▸ EXERCISE REQUIREMENTS
Would you please output the lines of the data below from the one containing "The width and height of the screenshot is (821, 644)." to the end, exactly and with nothing added?

▸ SOURCE MATERIAL
----------

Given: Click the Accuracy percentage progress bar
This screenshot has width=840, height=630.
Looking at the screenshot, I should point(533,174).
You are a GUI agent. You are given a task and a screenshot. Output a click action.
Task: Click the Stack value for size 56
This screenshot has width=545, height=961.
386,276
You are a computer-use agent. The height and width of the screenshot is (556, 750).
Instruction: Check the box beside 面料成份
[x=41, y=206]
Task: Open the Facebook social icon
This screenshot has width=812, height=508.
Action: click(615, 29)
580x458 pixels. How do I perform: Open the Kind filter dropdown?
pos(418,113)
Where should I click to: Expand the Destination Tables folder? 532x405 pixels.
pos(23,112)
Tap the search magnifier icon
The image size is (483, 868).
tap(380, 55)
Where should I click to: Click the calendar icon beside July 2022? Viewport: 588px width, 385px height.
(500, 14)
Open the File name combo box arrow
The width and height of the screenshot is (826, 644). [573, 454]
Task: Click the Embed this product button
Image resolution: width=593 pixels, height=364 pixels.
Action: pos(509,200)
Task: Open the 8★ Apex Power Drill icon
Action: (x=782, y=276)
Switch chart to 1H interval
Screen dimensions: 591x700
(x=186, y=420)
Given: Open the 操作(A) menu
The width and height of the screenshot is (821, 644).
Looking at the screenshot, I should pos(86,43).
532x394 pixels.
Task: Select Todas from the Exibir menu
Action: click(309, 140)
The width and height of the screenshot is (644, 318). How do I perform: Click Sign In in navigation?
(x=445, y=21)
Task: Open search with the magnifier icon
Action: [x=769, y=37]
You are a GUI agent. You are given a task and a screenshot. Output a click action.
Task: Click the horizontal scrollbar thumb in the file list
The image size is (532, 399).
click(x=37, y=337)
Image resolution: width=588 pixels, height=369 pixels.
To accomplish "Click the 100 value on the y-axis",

----------

▸ YOUR SOLUTION
The width and height of the screenshot is (821, 644).
Looking at the screenshot, I should pos(86,43).
532x394 pixels.
Task: Select Todas from the Exibir menu
Action: click(309, 140)
The width and height of the screenshot is (644, 318). How do I perform: Click Sign In in navigation?
(x=445, y=21)
Task: Open search with the magnifier icon
Action: [x=769, y=37]
You are a GUI agent. You are given a task and a screenshot. Output a click action.
Task: Click the horizontal scrollbar thumb in the file list
The image size is (532, 399).
click(x=37, y=337)
Image resolution: width=588 pixels, height=369 pixels.
To accomplish "Click the 100 value on the y-axis",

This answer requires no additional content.